Exercise data:
::::::::::

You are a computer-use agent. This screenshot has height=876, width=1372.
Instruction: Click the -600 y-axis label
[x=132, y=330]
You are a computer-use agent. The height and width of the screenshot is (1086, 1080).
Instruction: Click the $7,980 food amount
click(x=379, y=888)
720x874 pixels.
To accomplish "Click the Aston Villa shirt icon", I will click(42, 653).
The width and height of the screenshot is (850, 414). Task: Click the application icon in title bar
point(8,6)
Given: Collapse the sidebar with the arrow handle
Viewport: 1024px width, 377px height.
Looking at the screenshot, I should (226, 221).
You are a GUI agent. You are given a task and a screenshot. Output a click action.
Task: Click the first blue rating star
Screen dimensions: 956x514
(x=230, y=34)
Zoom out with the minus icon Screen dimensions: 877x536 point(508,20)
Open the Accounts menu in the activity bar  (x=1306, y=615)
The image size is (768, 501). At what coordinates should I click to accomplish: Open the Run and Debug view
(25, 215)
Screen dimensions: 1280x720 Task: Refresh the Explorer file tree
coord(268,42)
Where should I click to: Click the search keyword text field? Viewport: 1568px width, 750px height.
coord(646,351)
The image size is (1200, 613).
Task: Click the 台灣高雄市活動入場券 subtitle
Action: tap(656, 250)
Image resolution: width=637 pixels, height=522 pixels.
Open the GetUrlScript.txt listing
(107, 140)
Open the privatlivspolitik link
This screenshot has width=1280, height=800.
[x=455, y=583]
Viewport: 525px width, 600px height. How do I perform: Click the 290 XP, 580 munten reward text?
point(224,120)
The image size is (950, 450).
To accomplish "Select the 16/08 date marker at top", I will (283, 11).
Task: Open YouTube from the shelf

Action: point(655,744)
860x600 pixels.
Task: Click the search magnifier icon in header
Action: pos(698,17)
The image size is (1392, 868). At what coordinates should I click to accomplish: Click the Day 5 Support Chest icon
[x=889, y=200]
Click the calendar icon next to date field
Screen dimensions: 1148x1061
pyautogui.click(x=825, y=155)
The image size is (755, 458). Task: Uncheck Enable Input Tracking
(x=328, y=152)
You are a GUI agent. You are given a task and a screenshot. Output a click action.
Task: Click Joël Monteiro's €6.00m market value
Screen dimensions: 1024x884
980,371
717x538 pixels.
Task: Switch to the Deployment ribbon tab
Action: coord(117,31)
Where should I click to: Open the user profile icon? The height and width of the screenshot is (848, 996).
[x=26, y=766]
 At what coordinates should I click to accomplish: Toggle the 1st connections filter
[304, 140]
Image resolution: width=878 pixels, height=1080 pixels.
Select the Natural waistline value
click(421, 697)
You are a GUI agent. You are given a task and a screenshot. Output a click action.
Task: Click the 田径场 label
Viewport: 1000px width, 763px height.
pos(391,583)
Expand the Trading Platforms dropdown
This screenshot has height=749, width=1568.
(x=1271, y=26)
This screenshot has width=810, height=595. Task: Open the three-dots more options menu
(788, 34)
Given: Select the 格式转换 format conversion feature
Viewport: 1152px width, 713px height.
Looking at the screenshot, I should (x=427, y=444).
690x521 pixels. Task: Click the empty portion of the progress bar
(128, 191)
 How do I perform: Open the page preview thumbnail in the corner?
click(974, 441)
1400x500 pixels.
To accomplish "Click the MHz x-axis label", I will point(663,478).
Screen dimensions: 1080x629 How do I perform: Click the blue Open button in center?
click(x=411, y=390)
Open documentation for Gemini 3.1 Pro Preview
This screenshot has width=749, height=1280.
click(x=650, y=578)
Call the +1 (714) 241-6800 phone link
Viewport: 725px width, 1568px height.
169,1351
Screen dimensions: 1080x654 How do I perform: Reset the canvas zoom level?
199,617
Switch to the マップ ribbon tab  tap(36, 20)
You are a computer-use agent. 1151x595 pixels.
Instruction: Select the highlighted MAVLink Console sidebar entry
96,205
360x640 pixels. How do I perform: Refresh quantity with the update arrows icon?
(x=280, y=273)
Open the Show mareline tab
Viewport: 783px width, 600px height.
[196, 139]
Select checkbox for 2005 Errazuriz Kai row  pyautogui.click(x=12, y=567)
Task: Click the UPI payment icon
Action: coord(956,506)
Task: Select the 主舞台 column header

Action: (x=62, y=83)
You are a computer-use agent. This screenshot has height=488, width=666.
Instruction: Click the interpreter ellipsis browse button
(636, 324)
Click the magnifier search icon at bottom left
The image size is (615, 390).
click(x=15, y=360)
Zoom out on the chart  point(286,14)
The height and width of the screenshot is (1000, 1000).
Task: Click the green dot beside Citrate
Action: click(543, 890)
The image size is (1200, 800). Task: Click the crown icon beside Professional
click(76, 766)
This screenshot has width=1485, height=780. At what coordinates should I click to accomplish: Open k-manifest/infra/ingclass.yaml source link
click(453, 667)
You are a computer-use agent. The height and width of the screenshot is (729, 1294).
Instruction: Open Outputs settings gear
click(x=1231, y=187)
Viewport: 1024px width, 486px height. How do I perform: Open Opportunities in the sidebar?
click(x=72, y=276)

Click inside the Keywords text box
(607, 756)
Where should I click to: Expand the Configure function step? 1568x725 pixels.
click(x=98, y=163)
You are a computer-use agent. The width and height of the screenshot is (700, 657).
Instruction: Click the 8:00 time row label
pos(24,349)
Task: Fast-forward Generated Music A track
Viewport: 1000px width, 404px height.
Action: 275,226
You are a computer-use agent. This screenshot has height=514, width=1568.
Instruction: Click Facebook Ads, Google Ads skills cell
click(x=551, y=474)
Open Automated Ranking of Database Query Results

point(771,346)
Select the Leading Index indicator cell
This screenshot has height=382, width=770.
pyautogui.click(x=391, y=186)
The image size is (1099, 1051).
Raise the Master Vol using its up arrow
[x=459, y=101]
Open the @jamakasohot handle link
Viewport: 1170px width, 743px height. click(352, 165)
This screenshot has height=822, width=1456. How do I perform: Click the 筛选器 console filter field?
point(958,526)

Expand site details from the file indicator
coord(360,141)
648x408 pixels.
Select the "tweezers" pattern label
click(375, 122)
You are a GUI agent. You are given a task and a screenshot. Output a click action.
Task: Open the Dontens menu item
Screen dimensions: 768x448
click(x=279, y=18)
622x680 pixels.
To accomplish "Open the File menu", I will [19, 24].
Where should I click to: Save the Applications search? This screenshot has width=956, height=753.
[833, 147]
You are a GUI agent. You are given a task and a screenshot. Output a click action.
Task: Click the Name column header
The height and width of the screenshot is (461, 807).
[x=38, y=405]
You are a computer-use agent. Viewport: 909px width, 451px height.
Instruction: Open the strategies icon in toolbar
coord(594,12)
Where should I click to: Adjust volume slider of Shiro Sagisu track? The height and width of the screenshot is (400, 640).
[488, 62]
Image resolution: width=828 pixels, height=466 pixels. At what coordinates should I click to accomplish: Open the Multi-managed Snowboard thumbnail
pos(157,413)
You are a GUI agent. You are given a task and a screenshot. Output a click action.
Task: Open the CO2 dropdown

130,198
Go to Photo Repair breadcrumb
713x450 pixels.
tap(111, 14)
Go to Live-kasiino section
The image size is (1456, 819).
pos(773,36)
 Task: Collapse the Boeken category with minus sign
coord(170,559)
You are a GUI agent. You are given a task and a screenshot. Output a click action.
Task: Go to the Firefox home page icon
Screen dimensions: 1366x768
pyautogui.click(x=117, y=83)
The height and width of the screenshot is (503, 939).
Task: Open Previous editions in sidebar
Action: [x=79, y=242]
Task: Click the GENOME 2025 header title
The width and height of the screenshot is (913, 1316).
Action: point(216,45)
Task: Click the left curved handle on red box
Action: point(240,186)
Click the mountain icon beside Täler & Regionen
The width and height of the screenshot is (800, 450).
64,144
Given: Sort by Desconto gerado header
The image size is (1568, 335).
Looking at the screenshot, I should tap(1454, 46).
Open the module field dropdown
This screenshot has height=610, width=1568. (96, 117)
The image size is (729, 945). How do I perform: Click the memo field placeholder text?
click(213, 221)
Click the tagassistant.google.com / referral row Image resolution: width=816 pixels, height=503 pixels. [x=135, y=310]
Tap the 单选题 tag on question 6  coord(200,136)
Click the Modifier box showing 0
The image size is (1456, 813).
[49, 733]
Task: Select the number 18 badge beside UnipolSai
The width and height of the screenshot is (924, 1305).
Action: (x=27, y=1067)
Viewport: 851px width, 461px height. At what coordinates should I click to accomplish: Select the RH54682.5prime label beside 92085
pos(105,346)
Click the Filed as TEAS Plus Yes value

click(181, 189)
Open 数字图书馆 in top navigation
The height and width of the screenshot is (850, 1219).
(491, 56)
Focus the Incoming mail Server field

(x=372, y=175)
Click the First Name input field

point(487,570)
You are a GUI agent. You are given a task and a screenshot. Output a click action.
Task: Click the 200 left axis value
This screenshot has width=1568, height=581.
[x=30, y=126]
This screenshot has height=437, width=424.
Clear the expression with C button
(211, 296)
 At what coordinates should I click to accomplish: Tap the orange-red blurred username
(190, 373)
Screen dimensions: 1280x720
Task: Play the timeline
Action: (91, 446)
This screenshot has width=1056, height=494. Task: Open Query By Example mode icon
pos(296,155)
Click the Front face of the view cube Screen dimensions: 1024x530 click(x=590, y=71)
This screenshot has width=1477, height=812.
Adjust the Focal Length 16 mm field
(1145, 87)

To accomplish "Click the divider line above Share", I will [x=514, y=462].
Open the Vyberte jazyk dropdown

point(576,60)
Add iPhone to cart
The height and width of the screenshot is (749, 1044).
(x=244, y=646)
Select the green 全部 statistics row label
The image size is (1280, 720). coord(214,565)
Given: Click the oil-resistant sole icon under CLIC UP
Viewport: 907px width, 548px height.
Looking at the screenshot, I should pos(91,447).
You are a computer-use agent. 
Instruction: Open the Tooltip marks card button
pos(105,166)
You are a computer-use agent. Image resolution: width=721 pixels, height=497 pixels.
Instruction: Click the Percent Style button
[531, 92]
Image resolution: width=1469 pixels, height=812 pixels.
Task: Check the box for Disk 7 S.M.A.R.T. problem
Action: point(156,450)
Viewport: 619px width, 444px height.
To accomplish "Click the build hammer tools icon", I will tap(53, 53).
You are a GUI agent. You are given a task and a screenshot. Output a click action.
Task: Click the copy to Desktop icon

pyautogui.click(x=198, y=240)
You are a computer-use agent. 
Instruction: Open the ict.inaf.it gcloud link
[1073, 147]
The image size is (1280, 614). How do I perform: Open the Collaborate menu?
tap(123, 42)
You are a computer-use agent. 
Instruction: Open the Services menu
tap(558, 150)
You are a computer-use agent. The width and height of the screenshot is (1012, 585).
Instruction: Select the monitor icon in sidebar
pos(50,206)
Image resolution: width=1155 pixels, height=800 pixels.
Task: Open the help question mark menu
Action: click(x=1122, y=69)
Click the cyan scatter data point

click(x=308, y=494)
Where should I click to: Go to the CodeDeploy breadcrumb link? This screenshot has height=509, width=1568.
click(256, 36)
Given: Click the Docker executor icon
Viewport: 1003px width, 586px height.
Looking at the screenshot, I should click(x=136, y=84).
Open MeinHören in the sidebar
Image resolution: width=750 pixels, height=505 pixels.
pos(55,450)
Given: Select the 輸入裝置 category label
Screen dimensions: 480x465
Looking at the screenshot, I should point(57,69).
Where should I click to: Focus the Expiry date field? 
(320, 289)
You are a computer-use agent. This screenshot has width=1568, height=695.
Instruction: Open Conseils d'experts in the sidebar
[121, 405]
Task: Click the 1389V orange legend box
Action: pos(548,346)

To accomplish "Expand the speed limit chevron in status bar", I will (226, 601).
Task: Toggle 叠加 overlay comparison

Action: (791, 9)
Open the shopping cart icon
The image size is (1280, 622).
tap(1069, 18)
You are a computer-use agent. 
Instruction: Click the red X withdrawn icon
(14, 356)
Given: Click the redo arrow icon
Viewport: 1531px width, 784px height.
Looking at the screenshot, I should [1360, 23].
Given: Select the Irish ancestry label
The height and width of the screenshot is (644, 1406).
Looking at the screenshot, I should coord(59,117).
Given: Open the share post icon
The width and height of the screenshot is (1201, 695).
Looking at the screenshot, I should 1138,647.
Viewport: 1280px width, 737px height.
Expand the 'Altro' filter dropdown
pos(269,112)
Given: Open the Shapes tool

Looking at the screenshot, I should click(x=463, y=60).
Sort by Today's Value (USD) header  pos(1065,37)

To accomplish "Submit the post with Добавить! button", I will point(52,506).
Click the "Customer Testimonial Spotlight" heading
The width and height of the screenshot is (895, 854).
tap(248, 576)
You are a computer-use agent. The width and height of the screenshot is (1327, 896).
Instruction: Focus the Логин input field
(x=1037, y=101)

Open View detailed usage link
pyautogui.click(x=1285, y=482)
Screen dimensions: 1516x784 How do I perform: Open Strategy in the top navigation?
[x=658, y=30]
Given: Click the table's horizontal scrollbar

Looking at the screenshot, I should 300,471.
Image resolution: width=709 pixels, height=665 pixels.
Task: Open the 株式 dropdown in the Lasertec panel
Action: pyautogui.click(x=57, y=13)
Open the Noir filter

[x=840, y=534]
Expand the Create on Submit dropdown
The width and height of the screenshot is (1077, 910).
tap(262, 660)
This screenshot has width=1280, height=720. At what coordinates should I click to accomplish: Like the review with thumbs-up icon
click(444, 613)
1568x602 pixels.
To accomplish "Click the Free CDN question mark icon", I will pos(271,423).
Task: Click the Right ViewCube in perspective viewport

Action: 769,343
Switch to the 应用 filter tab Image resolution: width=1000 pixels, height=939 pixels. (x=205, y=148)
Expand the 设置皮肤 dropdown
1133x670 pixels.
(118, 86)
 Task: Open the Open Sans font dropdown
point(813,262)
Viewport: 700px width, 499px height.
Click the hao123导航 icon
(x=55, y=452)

::::::::::

Aim of the exercise:
Please reproduce, exactly as they appear above, the lines from the line containing "Click the First Name input field" up to and including the line containing "Given: Click the oil-resistant".

Answer for this exercise:
Click the First Name input field

point(487,570)
You are a GUI agent. You are given a task and a screenshot. Output a click action.
Task: Click the 200 left axis value
This screenshot has width=1568, height=581.
[x=30, y=126]
This screenshot has height=437, width=424.
Clear the expression with C button
(211, 296)
 At what coordinates should I click to accomplish: Tap the orange-red blurred username
(190, 373)
Screen dimensions: 1280x720
Task: Play the timeline
Action: (91, 446)
This screenshot has width=1056, height=494. Task: Open Query By Example mode icon
pos(296,155)
Click the Front face of the view cube Screen dimensions: 1024x530 click(x=590, y=71)
This screenshot has width=1477, height=812.
Adjust the Focal Length 16 mm field
(1145, 87)

To accomplish "Click the divider line above Share", I will [x=514, y=462].
Open the Vyberte jazyk dropdown

point(576,60)
Add iPhone to cart
The height and width of the screenshot is (749, 1044).
(x=244, y=646)
Select the green 全部 statistics row label
The image size is (1280, 720). coord(214,565)
Given: Click the oil-resistant sole icon under CLIC UP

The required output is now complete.